Жить меня взяла к себе старшая сестра Валя. Спал я по ночам тревожно, постоянно просыпался. Мысль, что мама теперь там, среди умерших, что душа ее еще сорок дней будет жить среди нас и приходить по ночам, чтобы отпробовать нашего хлеба и испить воды из поставленного в переднем углу стакана, пугала, гнала сон от постели, заставляла напряженно прислушиваться к темноте, к неведомым, невесть откуда берущимся звукам, шорохам, неслышным шагам.
Брат к тому времени уже служил в армии, учился на штурмана морской авиации. В конце сорок пятого он приехал в отпуск и увез меня с собой, чтобы определить в воспитанники музыкального взвода своего училища.
Была уже зима. Сани свежо и бодро поскрипывали на раскатистой дороге. Радоваться бы: буду учиться, ходить в форме моряка, досыта есть, — а горло душил крик. Хотелось остаться, не уезжать, жить, как живут все наши.
Неделю назад ко мне пришла любовь. Мы были с Любой Ш... на посиделках в Преображенке. В полночь по сугробным снегам возвращались домой. Сухо серебрилась под высокой луной даль. На дворе у кого-то исходила лаем, доказывая свою преданность хозяину и право на кусок хлеба, собака. В насупленных садах обрастали куржаком яблони.
Я осмелился, взял Любу за руку. Боже, как я был счастлив, слыша ее горячую ладошку в своей... Мы ничего не говорили: я не знал о чем говорить. Да если бы и знал, не смог бы: не хватало дыхания, все ушло в счастье.

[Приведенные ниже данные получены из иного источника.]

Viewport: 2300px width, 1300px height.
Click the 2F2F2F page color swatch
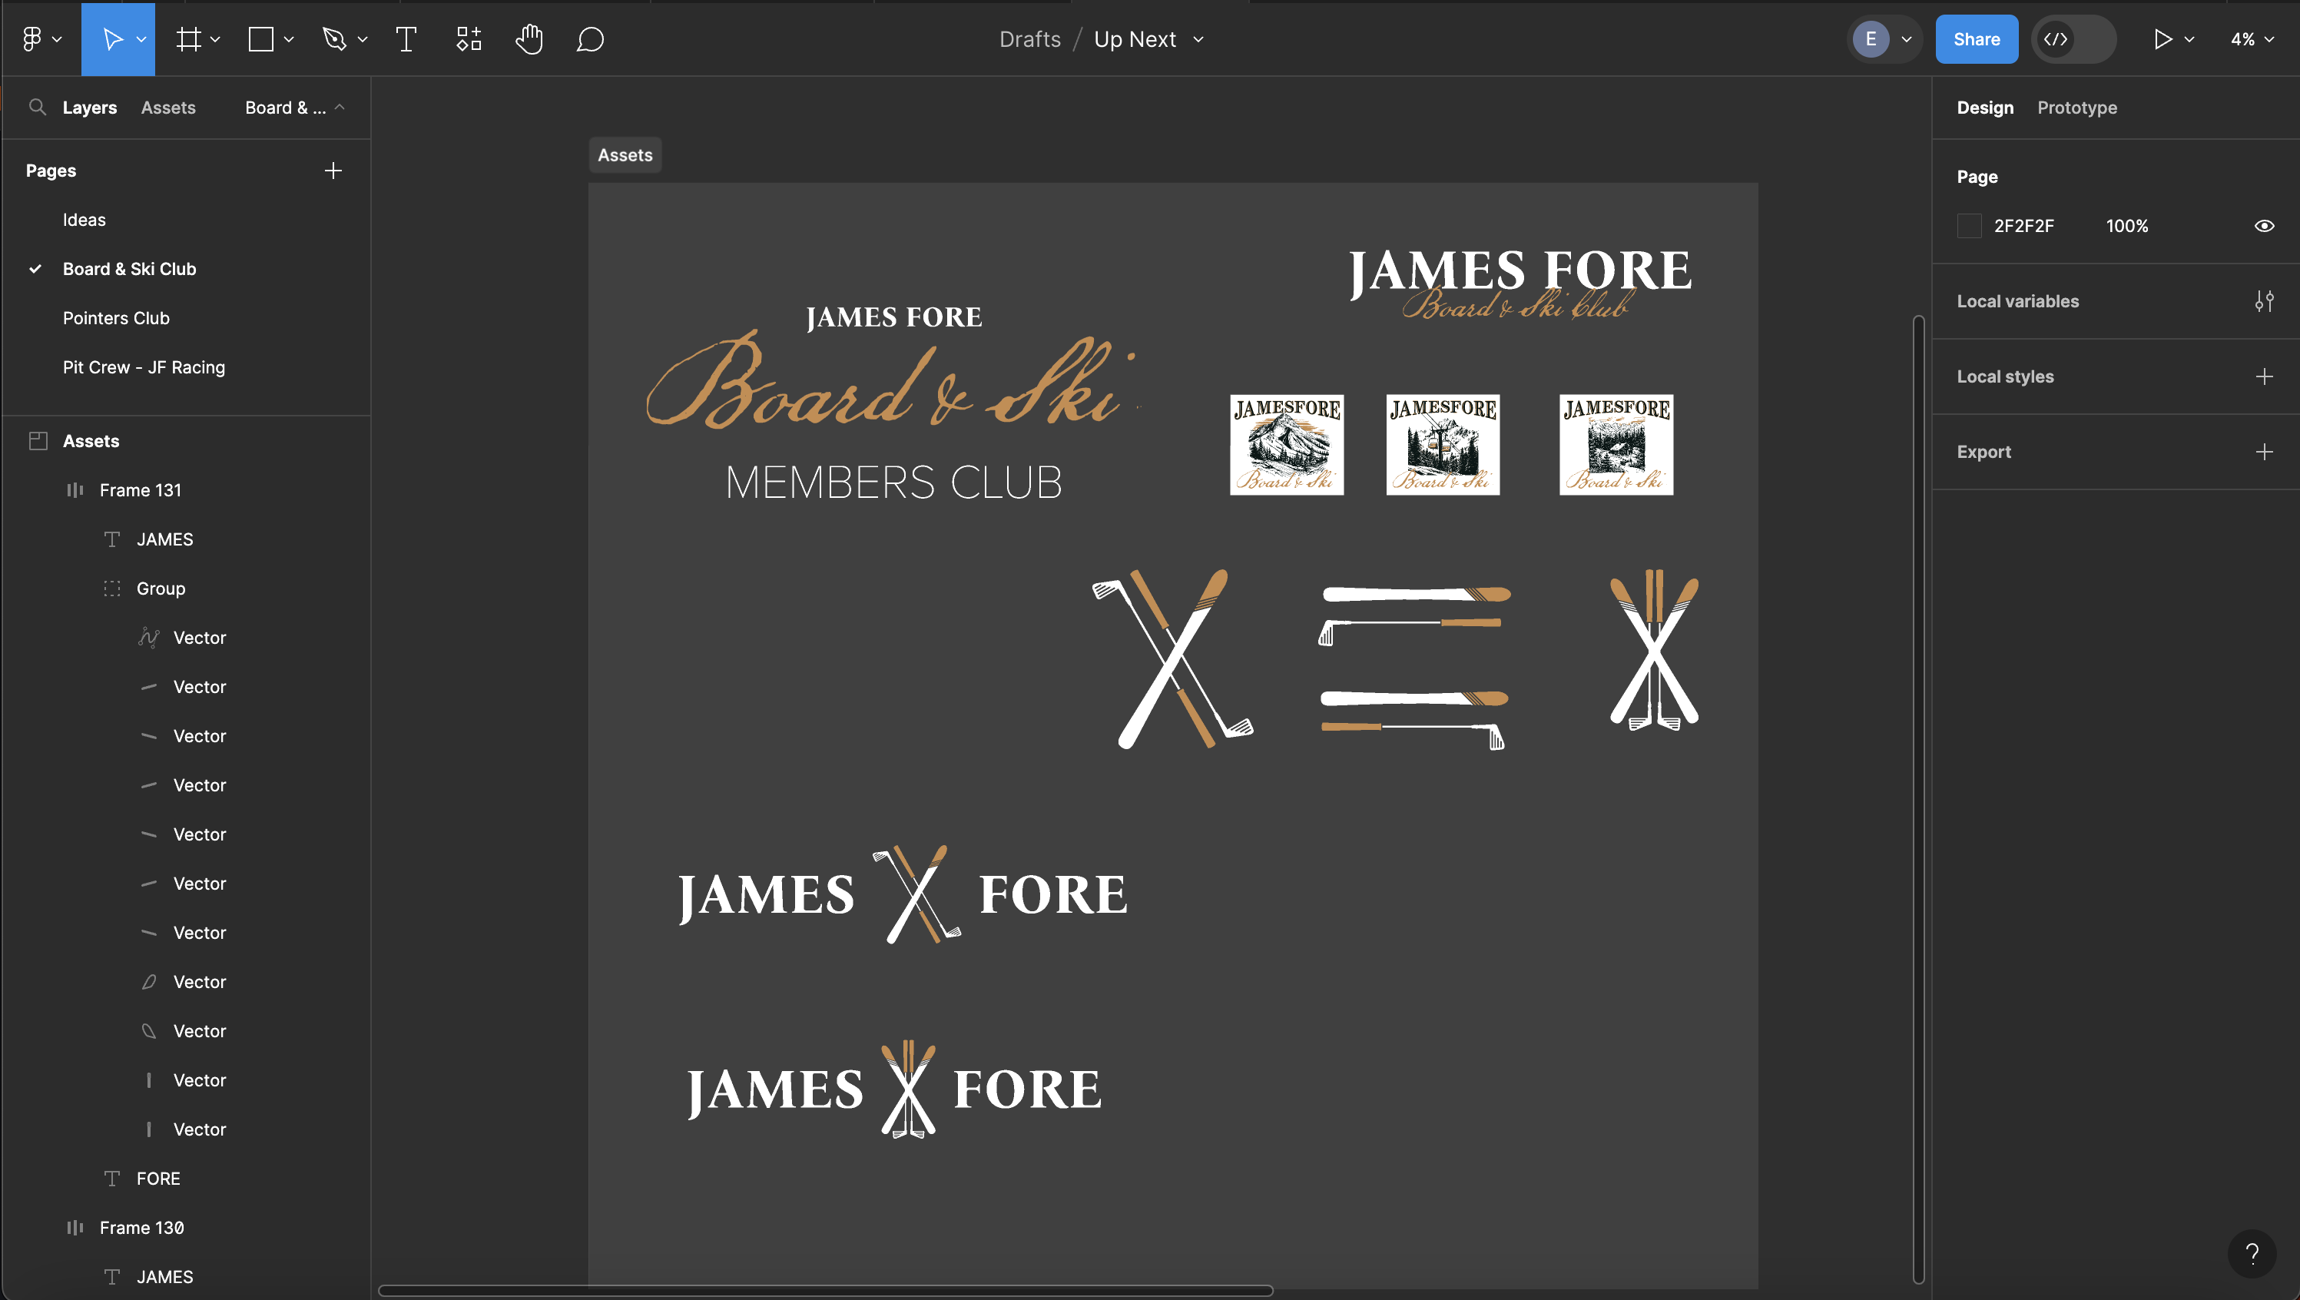point(1969,226)
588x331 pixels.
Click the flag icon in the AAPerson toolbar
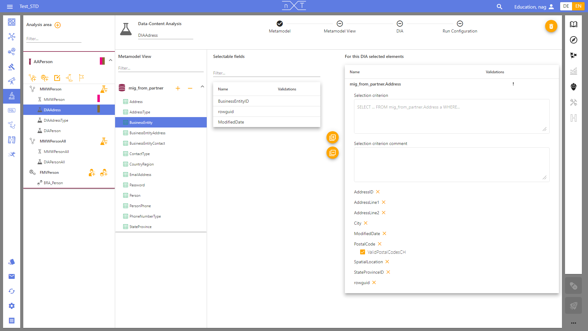(x=81, y=78)
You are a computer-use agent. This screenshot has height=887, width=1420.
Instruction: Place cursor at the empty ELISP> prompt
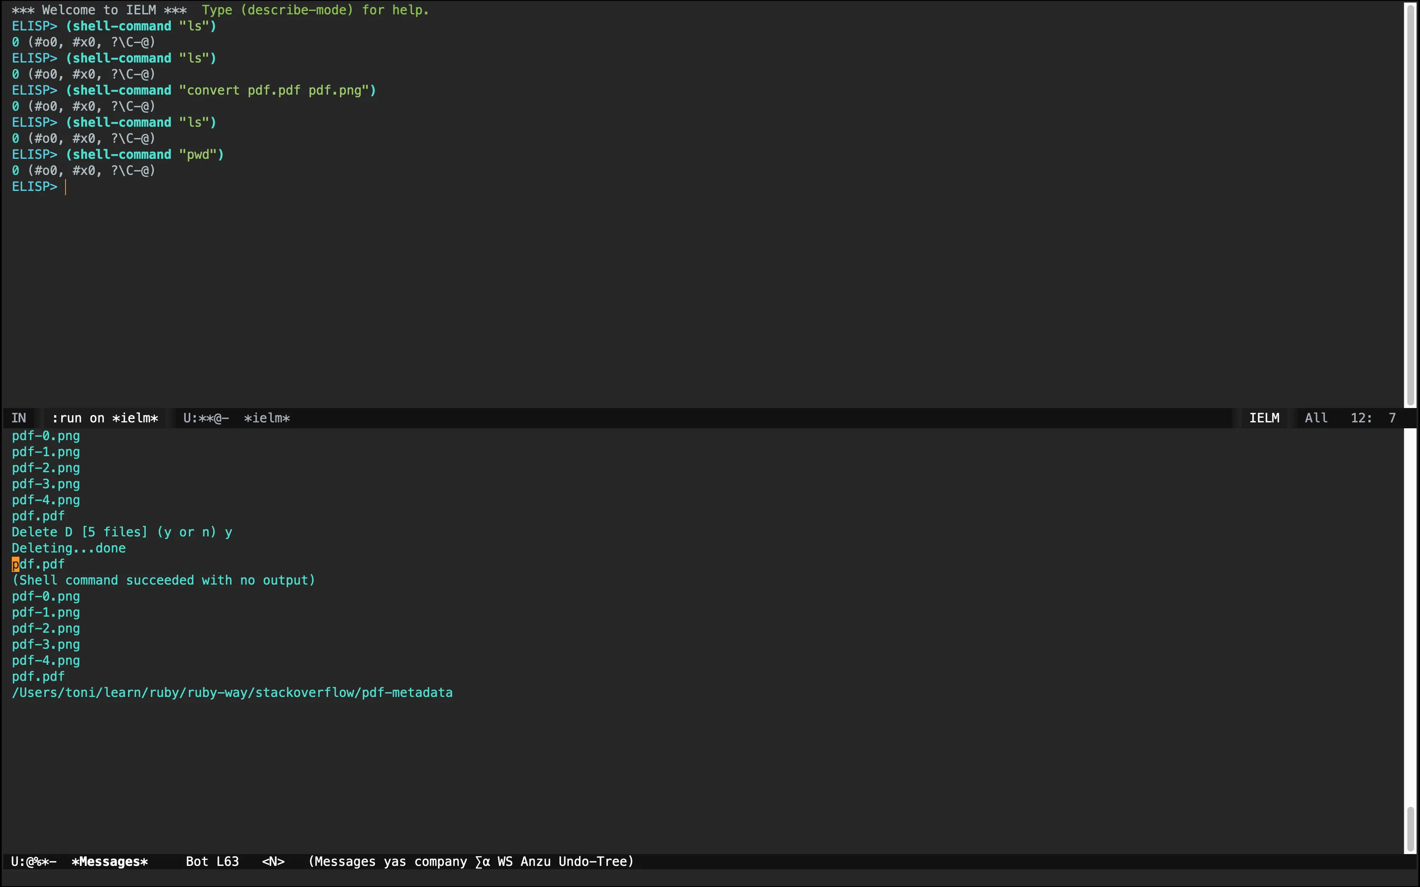tap(66, 187)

Прошли мимо кладбища, мимо мазанки Паши Тимошенко. У мазанки Круцыловых остановились, и руки наши распались сами собой: начиналось Лысогорье.
— Простимся здесь, — сказала Люба, сказала шепотом, с придыханием.
Ресницы у нее белы от мороза, и морозом же отбелена и выбившаяся из-под шали прядка черных волос.
— А может, спрячемся в закуток и постоим, — говорю я тихим стыдящимся шепотом.
— Не-е, вдруг мама увидит или еще кто, — все так же прерывисто с придыханием говорит Люба.